Spaghetti Squash Parmesan

                     Spaghetti squash is a pretty incredible veggie: when roasted, it turns into pasta-like strands (the perfect vessel for cheese and sauce). When halved and hollowed out, the squash becomes its own bowl, which you can pile the cheesy squash mixture back into. Store-bought marinara sauce means minimal hands-on time, and the crispy breadcrumbs add some delicious crunch on top. Basically, we’ve created a vegetarian-friendly neighborhood Italian favorite—and we cannot stop raving about it. Make it on a weeknight for the family (they’ll start requesting it often), on Saturday night for guests, or as a festive vegetarian holiday main. If your market only has small squashes, don’t fret! Buy two and follow the recipe as written, dividing the mixture between four halves, instead of two.

thecookingsmart.com


hands-on: 20 mins

total:1 hr 35 mins

Serves 4


Ingredients

  • 1 large spaghetti squash (about 3 lb.), halved lengthwise and seeded
  • 3 tablespoons olive oil, divided
  • Kosher salt and freshly ground black pepper
  • 4 ounces whole-milk ricotta (½ cup)
  • 2 tablespoons chopped fresh parsley, plus more for serving
  • ¼ cup fresh basil, torn, plus more for serving
  • ¼ teaspoon crushed red pepper flakes (optional)
  • 4 ounces fresh mozzarella, torn into bite-size pieces, divided
  • 1 ½ cups marinara sauce
  • 4 ounces grated Parmesan (about 1 cup)
  • ½ cup Panko breadcrumbs



Directions 

Step 1
            Heat oven to 400°F. Place squash on a parchment-lined rimmed baking sheet, drizzle cut sides with 2 tablespoons of the oil, and season with 1 teaspoon salt, and several grinds pepper. Place cut side down and roast until easily pierced with a fork, 40 to 45 minutes.

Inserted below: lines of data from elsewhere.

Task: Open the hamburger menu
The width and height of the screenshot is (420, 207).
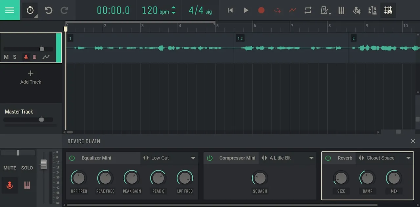Action: [10, 10]
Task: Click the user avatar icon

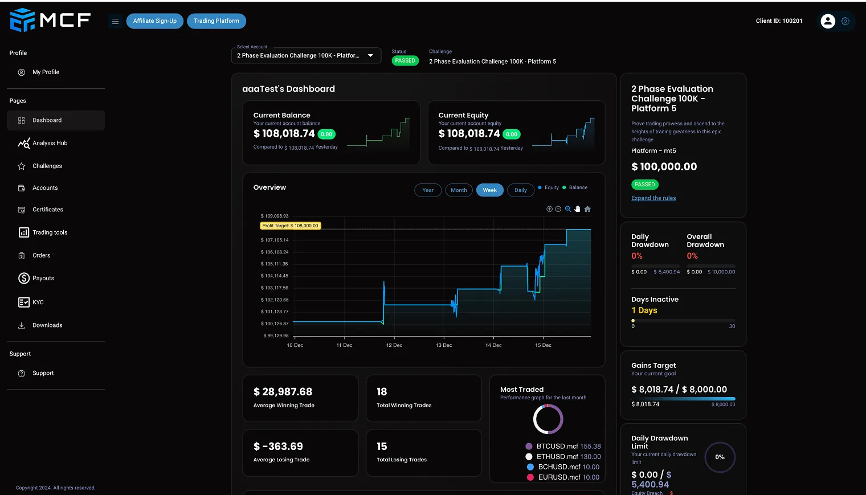Action: (827, 21)
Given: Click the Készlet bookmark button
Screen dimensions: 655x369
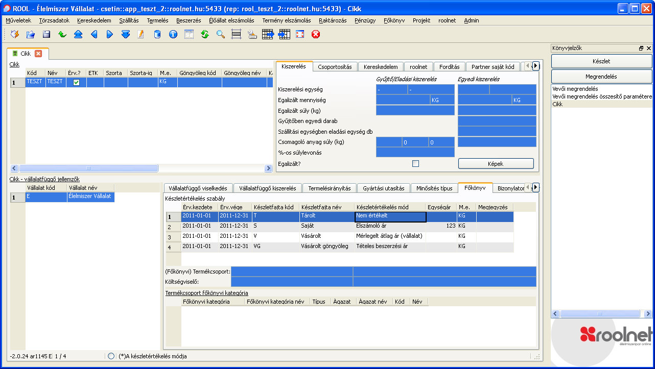Looking at the screenshot, I should click(601, 61).
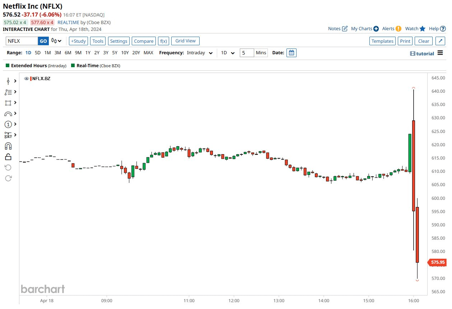Click the undo arrow icon

(8, 167)
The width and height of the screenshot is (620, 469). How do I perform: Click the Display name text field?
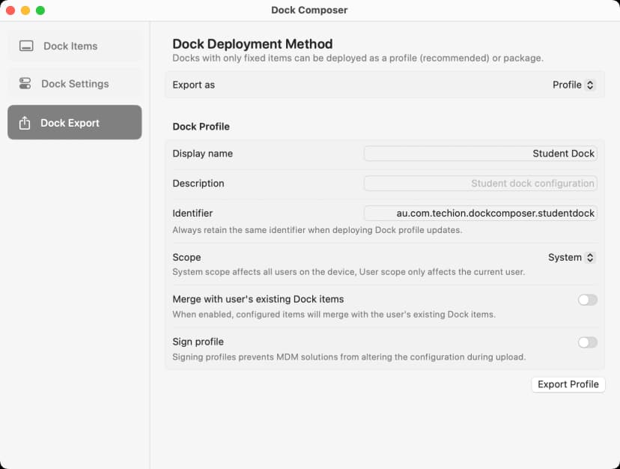(480, 154)
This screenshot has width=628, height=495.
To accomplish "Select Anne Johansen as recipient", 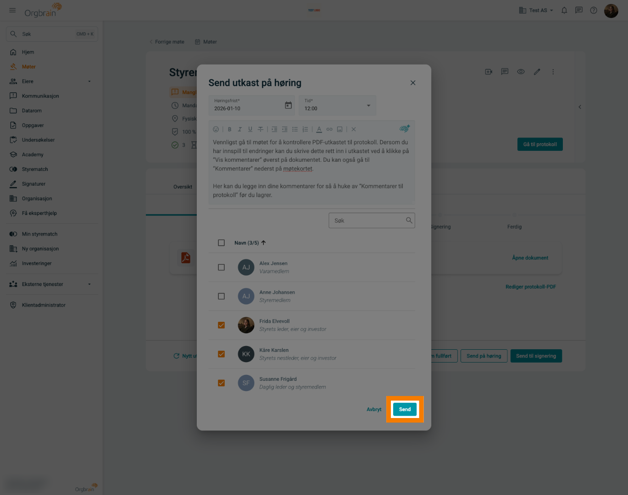I will point(221,296).
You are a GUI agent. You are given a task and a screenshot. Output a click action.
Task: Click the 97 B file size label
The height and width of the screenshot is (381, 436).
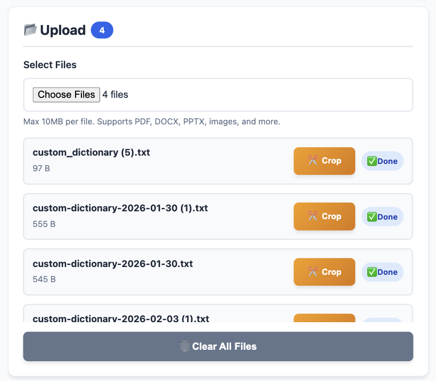pos(41,168)
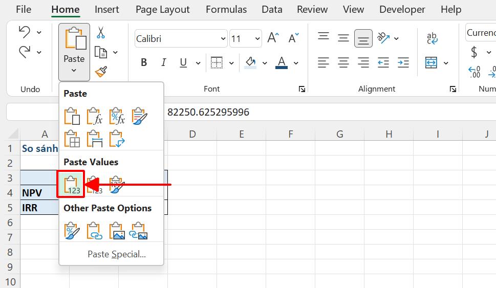
Task: Switch to the Page Layout tab
Action: coord(162,9)
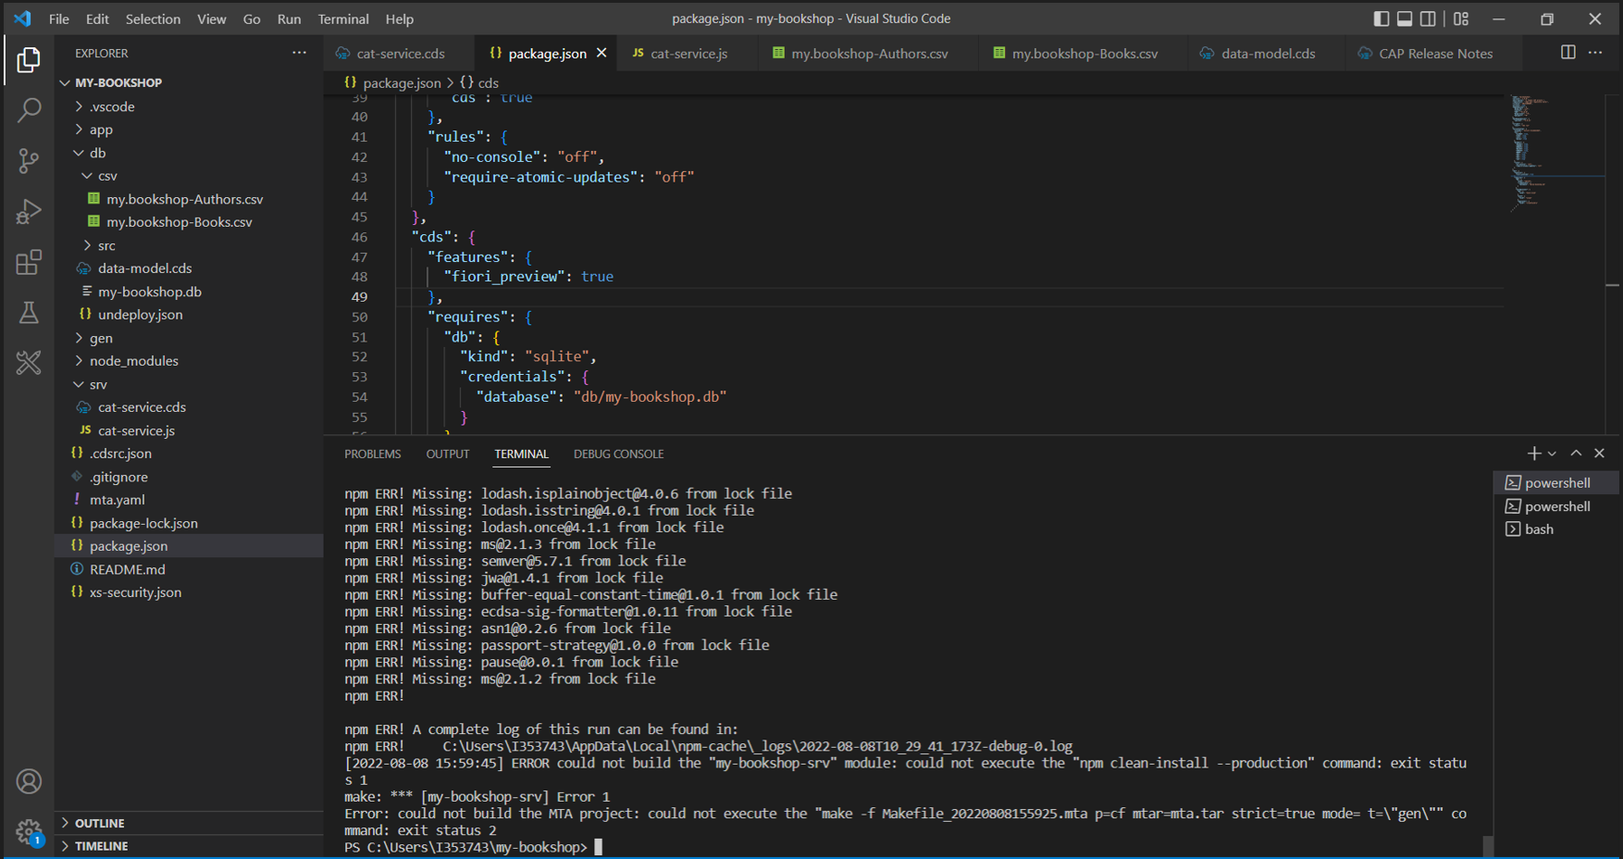Open the new terminal launch profile dropdown
This screenshot has height=859, width=1623.
(1553, 454)
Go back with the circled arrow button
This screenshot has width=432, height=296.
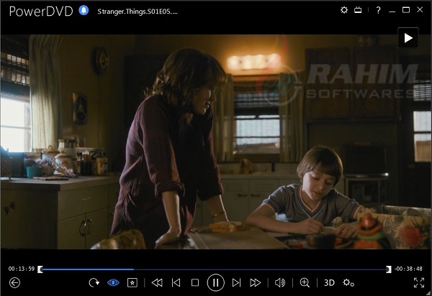tap(14, 283)
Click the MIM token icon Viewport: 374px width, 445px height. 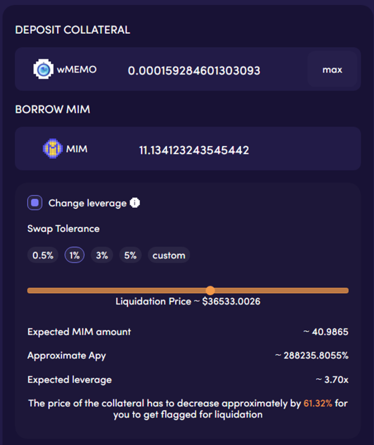coord(53,149)
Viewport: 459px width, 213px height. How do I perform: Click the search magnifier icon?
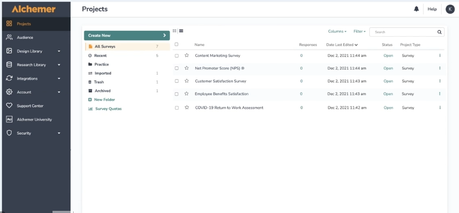(x=440, y=32)
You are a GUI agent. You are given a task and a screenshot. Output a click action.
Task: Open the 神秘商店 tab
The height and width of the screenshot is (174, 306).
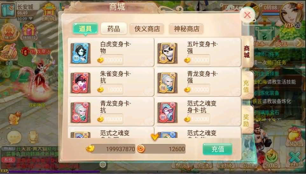(x=186, y=29)
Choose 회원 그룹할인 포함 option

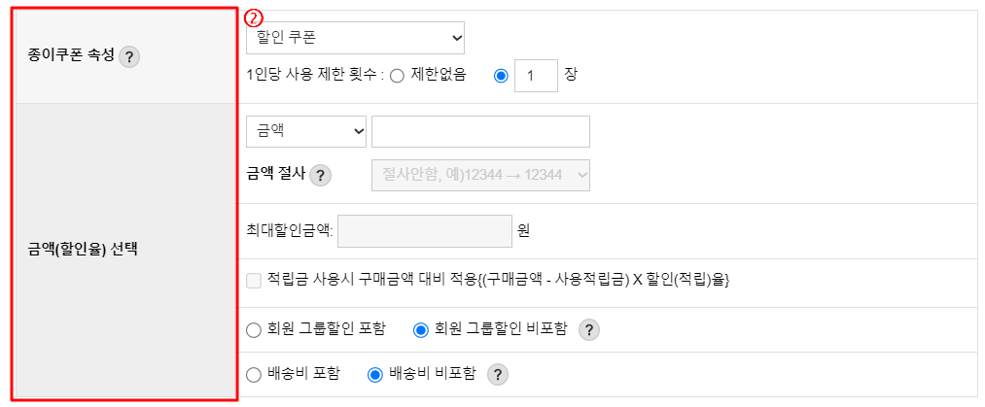253,330
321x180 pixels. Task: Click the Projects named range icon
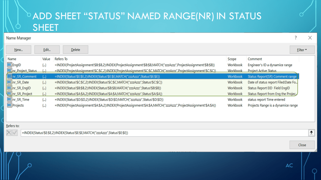[9, 105]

Increase oven temperature to 450°F. 


Step 2 

           Meanwhile, combine the ricotta, parsley, basil, red pepper flakes, half the mozzarella, 1½ teaspoons salt, and ¼ teaspoon pepper in a large bowl. In a separate small bowl, combine the breadcrumbs with remaining 1 tablespoon oil and ¼ teaspoon salt. 


Step 3

          Using a fork, gently scrape out the squash strands and transfer to the bowl with ricotta mixture. Stir until mostly combined but still streaky. Return the mixture to the hollowed-out squash halves. Dollop the marinara over the squash and scatter with remaining ½ cup mozzarella. Top with Parmesan, and breadcrumbs. Bake until breadcrumbs are golden and cheese is melted and browned in spots, 25-30 minutes. Serve topped with more basil. 



Notes:

*The squash can be placed in the microwave for 2-5 minutes for easier slicing.


Nutrition Facts
Serving Size
Servings Per Container 4
Amount Per Serving
Calories 409.9 Calories from Fat 315
% Daily Value*
Total Fat 35.0g 54%
Saturated Fat 18.1g 91%
Trans Fat 1.3g
Cholesterol 70.0mg 23%
Sodium 269.4mg 11%
Total Carbohydrate 21.1g 7%
Dietary Fiber 3.1g 12%
Sugars 0.2g
Protein 7.3g 15%
*Percent Daily Values are based on a 2,000 calorie diet. Your daily values may be higher or lower depending on your calorie needs.